Wire-level guarantees:

  • Concurrent SAME bytes: ≤ 1 client gets 201, the rest get 200 {unchanged: true}. Never 409, never 500.
  • Concurrent DIFFERENT bytes: exactly 1 client gets 201, the rest get 409 with both hashes in the body. The bytes that end up in the bucket always belong to the 201 winner.
  • Overwrite path (?overwrite=true): unconditional PUT after a sha-match short-circuit check. Bucket versioning preserves the prior version as a recoverable noncurrent version (see operator section below). Two simultaneous --overwrites land as two versions, last one wins as current, neither is lost.

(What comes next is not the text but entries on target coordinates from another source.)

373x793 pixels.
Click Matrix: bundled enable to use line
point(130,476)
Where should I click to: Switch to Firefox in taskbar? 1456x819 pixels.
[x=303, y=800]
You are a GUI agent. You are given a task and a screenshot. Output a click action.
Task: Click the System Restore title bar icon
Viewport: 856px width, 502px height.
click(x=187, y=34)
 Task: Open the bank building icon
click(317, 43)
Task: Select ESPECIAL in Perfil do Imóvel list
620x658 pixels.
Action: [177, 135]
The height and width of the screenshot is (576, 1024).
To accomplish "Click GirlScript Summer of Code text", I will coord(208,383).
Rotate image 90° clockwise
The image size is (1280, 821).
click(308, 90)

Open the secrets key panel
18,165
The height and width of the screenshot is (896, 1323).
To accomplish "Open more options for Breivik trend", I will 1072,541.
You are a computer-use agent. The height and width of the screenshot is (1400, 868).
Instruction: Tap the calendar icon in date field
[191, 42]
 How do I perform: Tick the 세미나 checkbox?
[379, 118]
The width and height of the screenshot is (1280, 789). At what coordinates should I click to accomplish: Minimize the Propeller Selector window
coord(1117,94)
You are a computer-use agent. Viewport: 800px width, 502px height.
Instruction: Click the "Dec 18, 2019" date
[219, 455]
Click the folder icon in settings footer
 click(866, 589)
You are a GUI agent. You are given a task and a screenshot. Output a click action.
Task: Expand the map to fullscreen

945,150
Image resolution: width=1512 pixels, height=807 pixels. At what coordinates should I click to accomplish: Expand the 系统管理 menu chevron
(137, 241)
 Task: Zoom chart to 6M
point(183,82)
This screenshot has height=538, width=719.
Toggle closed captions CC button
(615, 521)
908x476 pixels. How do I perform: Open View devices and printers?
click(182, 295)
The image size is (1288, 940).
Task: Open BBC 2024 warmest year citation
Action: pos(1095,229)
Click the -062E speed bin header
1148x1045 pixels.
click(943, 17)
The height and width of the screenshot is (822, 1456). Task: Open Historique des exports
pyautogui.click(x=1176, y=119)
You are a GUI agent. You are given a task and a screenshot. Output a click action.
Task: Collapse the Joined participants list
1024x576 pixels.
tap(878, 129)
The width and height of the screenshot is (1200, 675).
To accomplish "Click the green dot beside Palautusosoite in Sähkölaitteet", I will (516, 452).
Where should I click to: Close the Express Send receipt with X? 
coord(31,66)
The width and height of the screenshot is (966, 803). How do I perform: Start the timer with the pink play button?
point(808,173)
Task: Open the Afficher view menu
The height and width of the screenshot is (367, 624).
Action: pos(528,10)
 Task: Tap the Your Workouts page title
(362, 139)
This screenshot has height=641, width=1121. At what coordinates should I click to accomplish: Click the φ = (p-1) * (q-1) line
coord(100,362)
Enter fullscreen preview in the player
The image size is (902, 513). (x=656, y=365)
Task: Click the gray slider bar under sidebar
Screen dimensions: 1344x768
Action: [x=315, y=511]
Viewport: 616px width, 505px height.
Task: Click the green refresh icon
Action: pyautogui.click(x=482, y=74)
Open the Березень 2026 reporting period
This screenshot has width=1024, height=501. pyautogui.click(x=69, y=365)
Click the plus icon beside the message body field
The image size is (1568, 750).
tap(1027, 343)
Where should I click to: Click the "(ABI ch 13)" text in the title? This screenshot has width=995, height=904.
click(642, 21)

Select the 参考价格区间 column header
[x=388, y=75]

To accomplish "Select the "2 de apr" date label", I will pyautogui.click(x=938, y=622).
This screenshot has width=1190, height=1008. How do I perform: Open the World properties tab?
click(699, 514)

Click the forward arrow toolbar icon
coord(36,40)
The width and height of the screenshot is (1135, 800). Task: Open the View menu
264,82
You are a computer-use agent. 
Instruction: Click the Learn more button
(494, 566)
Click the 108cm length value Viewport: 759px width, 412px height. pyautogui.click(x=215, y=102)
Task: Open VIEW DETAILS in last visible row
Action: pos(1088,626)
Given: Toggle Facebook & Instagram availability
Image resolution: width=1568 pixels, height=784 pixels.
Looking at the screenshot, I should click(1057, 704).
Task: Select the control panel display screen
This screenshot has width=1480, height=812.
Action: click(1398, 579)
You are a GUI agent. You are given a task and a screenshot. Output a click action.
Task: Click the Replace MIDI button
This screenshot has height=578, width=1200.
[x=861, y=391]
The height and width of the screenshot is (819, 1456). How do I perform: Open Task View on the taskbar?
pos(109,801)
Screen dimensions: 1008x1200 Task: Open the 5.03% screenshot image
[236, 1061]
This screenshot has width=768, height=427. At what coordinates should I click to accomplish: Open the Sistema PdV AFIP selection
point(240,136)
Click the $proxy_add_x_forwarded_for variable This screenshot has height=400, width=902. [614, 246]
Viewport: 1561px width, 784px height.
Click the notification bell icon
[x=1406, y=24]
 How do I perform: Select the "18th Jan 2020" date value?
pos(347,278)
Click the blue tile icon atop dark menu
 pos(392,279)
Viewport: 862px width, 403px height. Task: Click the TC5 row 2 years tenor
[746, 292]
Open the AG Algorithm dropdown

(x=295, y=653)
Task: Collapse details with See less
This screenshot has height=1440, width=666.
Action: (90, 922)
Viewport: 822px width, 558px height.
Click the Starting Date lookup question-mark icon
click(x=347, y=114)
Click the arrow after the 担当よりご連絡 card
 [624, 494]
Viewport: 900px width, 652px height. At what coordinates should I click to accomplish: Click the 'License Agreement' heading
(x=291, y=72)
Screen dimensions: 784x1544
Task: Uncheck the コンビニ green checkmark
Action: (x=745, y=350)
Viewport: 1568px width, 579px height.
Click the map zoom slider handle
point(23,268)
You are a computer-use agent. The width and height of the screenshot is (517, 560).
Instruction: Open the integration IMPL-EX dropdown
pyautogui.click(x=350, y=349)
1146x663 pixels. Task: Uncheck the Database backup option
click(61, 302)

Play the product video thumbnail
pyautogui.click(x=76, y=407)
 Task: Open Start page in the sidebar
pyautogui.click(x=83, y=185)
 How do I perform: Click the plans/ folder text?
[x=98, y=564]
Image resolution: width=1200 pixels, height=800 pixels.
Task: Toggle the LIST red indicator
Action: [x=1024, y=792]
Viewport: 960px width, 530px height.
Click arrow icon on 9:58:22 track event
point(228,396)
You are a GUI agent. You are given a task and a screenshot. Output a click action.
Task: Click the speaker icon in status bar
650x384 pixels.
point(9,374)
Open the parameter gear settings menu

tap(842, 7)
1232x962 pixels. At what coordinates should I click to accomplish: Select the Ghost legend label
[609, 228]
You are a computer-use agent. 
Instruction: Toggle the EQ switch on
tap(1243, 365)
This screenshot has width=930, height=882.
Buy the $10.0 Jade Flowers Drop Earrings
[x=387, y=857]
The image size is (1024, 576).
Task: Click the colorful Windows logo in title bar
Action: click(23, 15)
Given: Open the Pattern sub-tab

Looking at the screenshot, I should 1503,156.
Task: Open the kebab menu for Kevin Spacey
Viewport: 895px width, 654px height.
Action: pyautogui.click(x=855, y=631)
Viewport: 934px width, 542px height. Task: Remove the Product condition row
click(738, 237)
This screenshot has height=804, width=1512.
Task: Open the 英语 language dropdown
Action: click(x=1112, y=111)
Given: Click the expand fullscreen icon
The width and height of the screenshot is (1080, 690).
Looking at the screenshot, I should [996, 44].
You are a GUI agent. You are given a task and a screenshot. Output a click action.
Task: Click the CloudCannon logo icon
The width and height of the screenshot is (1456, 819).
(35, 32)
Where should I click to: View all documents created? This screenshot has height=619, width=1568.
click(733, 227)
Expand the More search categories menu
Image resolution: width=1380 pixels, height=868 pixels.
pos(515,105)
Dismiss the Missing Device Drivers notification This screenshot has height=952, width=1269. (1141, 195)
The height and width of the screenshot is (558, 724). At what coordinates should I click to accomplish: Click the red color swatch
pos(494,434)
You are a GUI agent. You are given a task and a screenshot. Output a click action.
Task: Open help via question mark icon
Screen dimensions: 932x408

Behind the scenes this rides on RustFS' S3 conditional-write semantics (If-None-Match: * returning 412 PreconditionFailed when the key already exists). The dev-mode LocalStore emulates the same contract with atomic os.Link so test suites running against either backend see identical concurrency behavior.

Recovering an overwritten version (operator side)

Bucket versioning is enabled (see storage-rustfs.md). When --overwrite replaces an object, the prior version becomes noncurrent and stays on disk. Ops can recover it:

# List all versions of the path
mc ls --versions qatlas/qatlas-raw/pdf/2501/2501.00010v1.pdf

# Copy a specific version-id back as the new current
mc cp --version-id <vid> \
    qatlas/qatlas-raw/pdf/2501/2501.00010v1.pdf \
    qatlas/qatlas-raw/pdf/2501/2501.00010v1.pdf

Or alter retention policy with qatlasd storage prune --keep-last N so the prior version is preserved long-term.

Why bother — RustFS already has versioning, right?

RustFS gives us the storage primitives (durable PUT/GET, version preservation, delete markers). It does NOT give us:

  • Application-level idempotency: a network retry of the same bytes creates two RustFS versions; sha256 short-circuit collapses them to one.
  • Conflict detection: two users uploading different content to the same arxiv_id is silently accepted by RustFS — the second PutObject just becomes a new version. Our handler returns 409 with both hashes so the second uploader notices.
  • In-transit corruption guard: RustFS only validates bytes once they reach the server. ?expected_sha256= catches mangling on the wire BEFORE the bytes hit RustFS.
  • Content-equality auditing: ListObjectVersions gives ETags (MD5-based, sometimes composite for multipart). Our x-amz-meta-sha256 is full-content sha256 of the original bytes — directly comparable to what a client computed locally.

The 200-odd lines of handler logic are the "UPSERT policy" on top of RustFS's "INSERT" primitive — same relationship a typical app has with a SQL store. See README.md for the wider design rationale.

Breaking change v0.8.0

The pre-v0.8 POST /api/papers/{arxiv_id}/upload-markdown endpoint took a single .md file as the multipart part markdown. It is gone as of v0.8.0 — calling it returns 404 no POST handler.

Migration:

- POST /api/papers/2501.00010v1/upload-markdown
-   multipart "markdown": full.md
+ POST /api/papers/2501.00010v1/upload-mineru
+   multipart "mineru_zip": full MinerU result zip (full.md + images/*)

CLI:

- qatlas upload markdown 2501.00010v1 --markdown full.md --source mineru
+ qatlas upload mineru   2501.00010v1 --zip path/to/mineru.zip --source mineru

Why the change: the old endpoint only stored the markdown and silently dropped every figure in the bundle, leaving detail pages with broken image references. upload-mineru keeps the bundle intact; the server unpacks it so the same parser used for server-side silent conversion writes both the markdown and every image to their respective buckets.

Client-server version skew: the X-Qatlas-Server-Version response header (added in v0.8.0) lets the qatlas CLI detect when it's talking to a newer server and refuse writes (hard fail) / warn on reads. Old clients that don't inspect the header simply ignore it.